"""

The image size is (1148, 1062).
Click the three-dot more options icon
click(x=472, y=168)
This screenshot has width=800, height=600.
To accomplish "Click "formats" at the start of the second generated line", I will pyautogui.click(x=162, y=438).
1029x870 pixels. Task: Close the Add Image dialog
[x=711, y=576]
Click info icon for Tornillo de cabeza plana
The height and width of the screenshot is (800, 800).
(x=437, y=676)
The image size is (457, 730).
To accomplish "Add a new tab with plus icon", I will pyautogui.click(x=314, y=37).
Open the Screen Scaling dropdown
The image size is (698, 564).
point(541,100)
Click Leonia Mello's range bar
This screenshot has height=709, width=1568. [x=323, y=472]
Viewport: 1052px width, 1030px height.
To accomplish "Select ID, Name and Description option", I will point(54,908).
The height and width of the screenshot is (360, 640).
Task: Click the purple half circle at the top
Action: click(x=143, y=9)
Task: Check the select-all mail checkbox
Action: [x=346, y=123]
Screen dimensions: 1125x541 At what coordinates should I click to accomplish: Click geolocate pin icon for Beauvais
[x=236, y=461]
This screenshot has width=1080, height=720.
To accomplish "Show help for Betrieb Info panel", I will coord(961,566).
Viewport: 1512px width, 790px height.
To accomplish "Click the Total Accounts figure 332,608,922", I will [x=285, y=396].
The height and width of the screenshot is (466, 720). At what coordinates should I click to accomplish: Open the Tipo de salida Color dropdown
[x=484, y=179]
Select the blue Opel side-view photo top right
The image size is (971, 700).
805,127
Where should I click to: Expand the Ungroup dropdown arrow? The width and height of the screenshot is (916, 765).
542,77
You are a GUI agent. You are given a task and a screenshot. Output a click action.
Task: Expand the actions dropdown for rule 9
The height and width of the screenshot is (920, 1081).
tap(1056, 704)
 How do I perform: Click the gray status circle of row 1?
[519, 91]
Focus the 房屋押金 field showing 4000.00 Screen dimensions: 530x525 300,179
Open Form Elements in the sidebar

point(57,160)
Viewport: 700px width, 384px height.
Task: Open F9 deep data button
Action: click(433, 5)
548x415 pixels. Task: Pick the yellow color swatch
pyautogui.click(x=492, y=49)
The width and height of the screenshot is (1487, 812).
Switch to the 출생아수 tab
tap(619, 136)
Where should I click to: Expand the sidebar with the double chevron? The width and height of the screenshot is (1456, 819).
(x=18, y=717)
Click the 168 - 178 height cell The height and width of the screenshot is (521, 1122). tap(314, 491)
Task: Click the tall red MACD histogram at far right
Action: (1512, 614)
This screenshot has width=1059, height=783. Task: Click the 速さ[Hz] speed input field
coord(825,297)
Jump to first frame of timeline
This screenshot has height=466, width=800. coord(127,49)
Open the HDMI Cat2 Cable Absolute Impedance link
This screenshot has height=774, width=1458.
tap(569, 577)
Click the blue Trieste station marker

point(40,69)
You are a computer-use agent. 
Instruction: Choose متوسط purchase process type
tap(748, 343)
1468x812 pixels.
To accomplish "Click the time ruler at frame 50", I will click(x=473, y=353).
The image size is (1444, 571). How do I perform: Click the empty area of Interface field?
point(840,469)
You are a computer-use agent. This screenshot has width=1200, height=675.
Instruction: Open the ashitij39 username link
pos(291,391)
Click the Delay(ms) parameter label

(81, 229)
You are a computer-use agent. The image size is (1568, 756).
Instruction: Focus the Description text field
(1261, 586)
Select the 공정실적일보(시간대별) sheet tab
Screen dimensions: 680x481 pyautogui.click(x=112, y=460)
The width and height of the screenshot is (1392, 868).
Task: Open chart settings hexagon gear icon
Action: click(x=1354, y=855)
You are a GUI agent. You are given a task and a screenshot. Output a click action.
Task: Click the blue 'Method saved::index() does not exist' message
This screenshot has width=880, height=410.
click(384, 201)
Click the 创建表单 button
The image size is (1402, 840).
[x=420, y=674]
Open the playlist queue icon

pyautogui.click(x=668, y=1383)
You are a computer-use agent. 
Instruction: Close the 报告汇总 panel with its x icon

"""

> Instructions for the task
Can you print every item above again, line for line, with nothing changed?

> Answer to this task
The image size is (1148, 1062).
Click the three-dot more options icon
click(x=472, y=168)
This screenshot has width=800, height=600.
To accomplish "Click "formats" at the start of the second generated line", I will pyautogui.click(x=162, y=438).
1029x870 pixels. Task: Close the Add Image dialog
[x=711, y=576]
Click info icon for Tornillo de cabeza plana
The height and width of the screenshot is (800, 800).
(x=437, y=676)
The image size is (457, 730).
To accomplish "Add a new tab with plus icon", I will pyautogui.click(x=314, y=37).
Open the Screen Scaling dropdown
The image size is (698, 564).
point(541,100)
Click Leonia Mello's range bar
This screenshot has height=709, width=1568. [x=323, y=472]
Viewport: 1052px width, 1030px height.
To accomplish "Select ID, Name and Description option", I will point(54,908).
The height and width of the screenshot is (360, 640).
Task: Click the purple half circle at the top
Action: click(x=143, y=9)
Task: Check the select-all mail checkbox
Action: [x=346, y=123]
Screen dimensions: 1125x541 At what coordinates should I click to accomplish: Click geolocate pin icon for Beauvais
[x=236, y=461]
This screenshot has width=1080, height=720.
To accomplish "Show help for Betrieb Info panel", I will coord(961,566).
Viewport: 1512px width, 790px height.
To accomplish "Click the Total Accounts figure 332,608,922", I will [x=285, y=396].
The height and width of the screenshot is (466, 720). At what coordinates should I click to accomplish: Open the Tipo de salida Color dropdown
[x=484, y=179]
Select the blue Opel side-view photo top right
The image size is (971, 700).
805,127
Where should I click to: Expand the Ungroup dropdown arrow? The width and height of the screenshot is (916, 765).
542,77
You are a GUI agent. You are given a task and a screenshot. Output a click action.
Task: Expand the actions dropdown for rule 9
The height and width of the screenshot is (920, 1081).
tap(1056, 704)
 How do I perform: Click the gray status circle of row 1?
[519, 91]
Focus the 房屋押金 field showing 4000.00 Screen dimensions: 530x525 300,179
Open Form Elements in the sidebar

point(57,160)
Viewport: 700px width, 384px height.
Task: Open F9 deep data button
Action: click(433, 5)
548x415 pixels. Task: Pick the yellow color swatch
pyautogui.click(x=492, y=49)
The width and height of the screenshot is (1487, 812).
Switch to the 출생아수 tab
tap(619, 136)
Where should I click to: Expand the sidebar with the double chevron? The width and height of the screenshot is (1456, 819).
(x=18, y=717)
Click the 168 - 178 height cell The height and width of the screenshot is (521, 1122). tap(314, 491)
Task: Click the tall red MACD histogram at far right
Action: (1512, 614)
This screenshot has width=1059, height=783. Task: Click the 速さ[Hz] speed input field
coord(825,297)
Jump to first frame of timeline
This screenshot has height=466, width=800. coord(127,49)
Open the HDMI Cat2 Cable Absolute Impedance link
This screenshot has height=774, width=1458.
tap(569, 577)
Click the blue Trieste station marker

point(40,69)
You are a computer-use agent. 
Instruction: Choose متوسط purchase process type
tap(748, 343)
1468x812 pixels.
To accomplish "Click the time ruler at frame 50", I will click(x=473, y=353).
The image size is (1444, 571). How do I perform: Click the empty area of Interface field?
point(840,469)
You are a computer-use agent. This screenshot has width=1200, height=675.
Instruction: Open the ashitij39 username link
pos(291,391)
Click the Delay(ms) parameter label

(81, 229)
You are a computer-use agent. The image size is (1568, 756).
Instruction: Focus the Description text field
(1261, 586)
Select the 공정실적일보(시간대별) sheet tab
Screen dimensions: 680x481 pyautogui.click(x=112, y=460)
The width and height of the screenshot is (1392, 868).
Task: Open chart settings hexagon gear icon
Action: click(x=1354, y=855)
You are a GUI agent. You are given a task and a screenshot. Output a click action.
Task: Click the blue 'Method saved::index() does not exist' message
This screenshot has width=880, height=410.
click(384, 201)
Click the 创建表单 button
The image size is (1402, 840).
[x=420, y=674]
Open the playlist queue icon

pyautogui.click(x=668, y=1383)
You are a computer-use agent. 
Instruction: Close the 报告汇总 panel with its x icon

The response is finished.